▶ _Exercise instructions_:
Copy word for word the lines of the items beginning with the line that contains "Task: Enable the Front Page checkbox" and continuing through the line that contains "The height and".

[Start of Material to process]

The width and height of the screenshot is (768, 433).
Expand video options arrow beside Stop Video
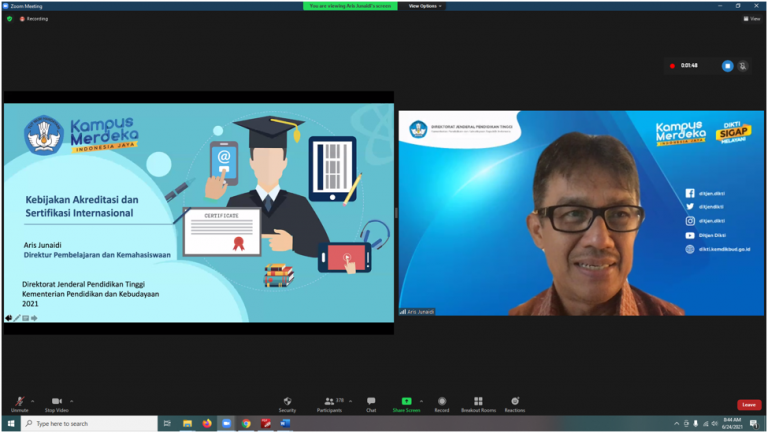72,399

[End of Material to process]
[Start of Material to process]

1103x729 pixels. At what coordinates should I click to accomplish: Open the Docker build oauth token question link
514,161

[End of Material to process]
[Start of Material to process]

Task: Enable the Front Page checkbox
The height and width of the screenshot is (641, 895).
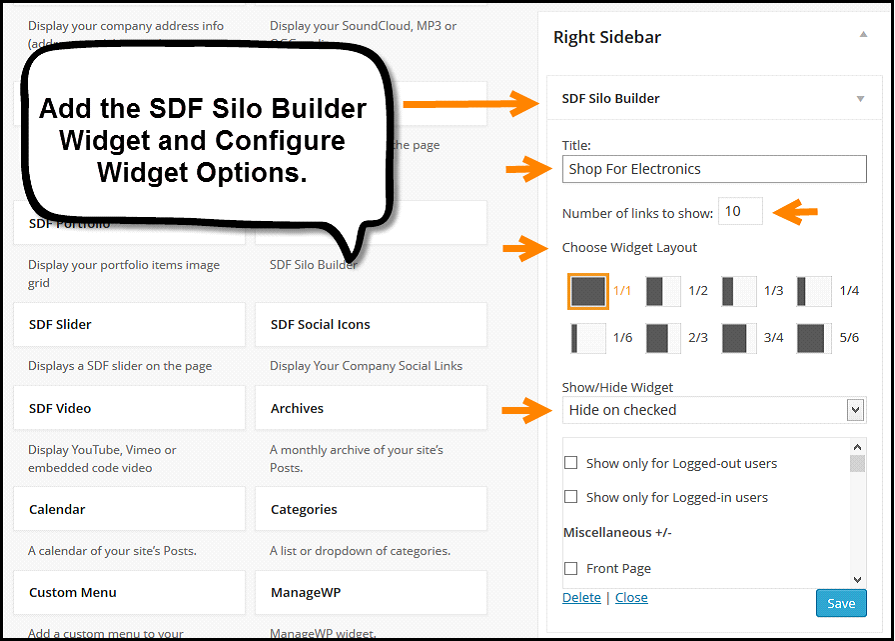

[End of Material to process]

▶ _Answer to this problem_:
Task: Enable the Front Page checkbox
The height and width of the screenshot is (641, 895).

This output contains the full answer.